Against the problems above, a novel prediction service is proposed in this paper, and it is illustrated in the highway domain. The contributions of our work can be summarized as follows. (1) To balance the calculative performance on continuous spatio-temporal data, the service architecture mixes online stream and offline batch computing paradigms, which can hold the processing latency in minute-level. The service can organize the continuous input data in millisecond, and then predict the traffic volume trends in the next time slot of all the stations with less than 80 s. (2) To improve the predictive precision on spatio-temporal data stream, a non-parametric regression model is designed for short-term trends prediction.
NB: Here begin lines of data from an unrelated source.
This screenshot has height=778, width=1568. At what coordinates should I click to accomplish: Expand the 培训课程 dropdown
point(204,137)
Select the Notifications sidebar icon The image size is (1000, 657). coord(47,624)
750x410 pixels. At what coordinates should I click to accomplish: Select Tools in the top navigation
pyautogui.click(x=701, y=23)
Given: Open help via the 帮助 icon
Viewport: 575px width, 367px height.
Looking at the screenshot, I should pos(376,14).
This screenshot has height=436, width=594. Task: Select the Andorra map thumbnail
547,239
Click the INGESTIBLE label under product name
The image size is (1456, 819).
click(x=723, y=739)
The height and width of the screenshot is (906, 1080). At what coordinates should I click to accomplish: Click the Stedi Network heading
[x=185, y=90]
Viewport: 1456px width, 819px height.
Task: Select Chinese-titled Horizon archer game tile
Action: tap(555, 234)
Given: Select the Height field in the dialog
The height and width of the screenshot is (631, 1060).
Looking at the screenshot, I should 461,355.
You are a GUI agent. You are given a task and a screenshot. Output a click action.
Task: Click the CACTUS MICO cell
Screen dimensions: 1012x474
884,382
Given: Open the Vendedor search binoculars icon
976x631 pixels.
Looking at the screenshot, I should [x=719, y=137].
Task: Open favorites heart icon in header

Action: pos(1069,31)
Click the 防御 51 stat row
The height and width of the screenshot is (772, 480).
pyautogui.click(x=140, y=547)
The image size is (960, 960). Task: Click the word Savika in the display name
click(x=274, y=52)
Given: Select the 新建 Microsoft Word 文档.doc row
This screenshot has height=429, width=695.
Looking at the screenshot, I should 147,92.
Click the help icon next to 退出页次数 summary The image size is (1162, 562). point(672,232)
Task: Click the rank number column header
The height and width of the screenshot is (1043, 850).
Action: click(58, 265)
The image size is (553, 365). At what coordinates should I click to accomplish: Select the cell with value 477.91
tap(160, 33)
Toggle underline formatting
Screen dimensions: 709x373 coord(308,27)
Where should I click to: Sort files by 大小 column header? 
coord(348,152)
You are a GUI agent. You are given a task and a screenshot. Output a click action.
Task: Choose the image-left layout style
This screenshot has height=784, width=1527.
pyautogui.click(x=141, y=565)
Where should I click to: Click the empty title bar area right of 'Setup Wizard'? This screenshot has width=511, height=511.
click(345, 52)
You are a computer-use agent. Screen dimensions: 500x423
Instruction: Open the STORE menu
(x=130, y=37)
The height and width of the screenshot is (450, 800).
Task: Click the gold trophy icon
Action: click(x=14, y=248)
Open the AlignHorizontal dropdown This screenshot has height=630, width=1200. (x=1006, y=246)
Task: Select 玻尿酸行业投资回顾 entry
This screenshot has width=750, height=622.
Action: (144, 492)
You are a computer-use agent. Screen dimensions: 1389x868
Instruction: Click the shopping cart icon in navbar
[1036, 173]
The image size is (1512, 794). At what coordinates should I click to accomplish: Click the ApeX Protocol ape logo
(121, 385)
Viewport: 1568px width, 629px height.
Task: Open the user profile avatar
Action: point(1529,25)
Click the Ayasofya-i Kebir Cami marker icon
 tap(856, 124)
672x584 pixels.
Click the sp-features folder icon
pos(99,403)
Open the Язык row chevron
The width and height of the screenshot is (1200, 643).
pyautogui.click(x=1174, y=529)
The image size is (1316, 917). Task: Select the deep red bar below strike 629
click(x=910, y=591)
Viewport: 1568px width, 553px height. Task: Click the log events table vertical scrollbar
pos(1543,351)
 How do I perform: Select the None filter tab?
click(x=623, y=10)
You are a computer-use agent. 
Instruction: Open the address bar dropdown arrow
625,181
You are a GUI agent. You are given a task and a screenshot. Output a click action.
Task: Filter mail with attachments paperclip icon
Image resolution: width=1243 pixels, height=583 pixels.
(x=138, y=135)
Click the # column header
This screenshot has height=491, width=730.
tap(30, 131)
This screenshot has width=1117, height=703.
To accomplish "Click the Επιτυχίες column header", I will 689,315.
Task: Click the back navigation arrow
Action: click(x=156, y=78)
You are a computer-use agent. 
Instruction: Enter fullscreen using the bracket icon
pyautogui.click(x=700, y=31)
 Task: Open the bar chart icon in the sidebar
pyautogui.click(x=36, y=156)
Considering the interpretable business characteristics of time and space, it can reduce the predictive error about nearly 10 percentages than traditional ways. (3) Having been evaluated in a practical project, the service has the convincing benefits for the business technicians on the real and simulated data in extensive experiments.

The rest of this paper is organized as follows: Section 2 shows the motivation and related works; Section 3 presents the preliminaries including methodology and data pre-processing; Section 4 elaborates the short-term prediction service with its model and algorithm; Section 5 quantitatively demonstrates performance and effects in the experiments; Section 6 summarizes the conclusion.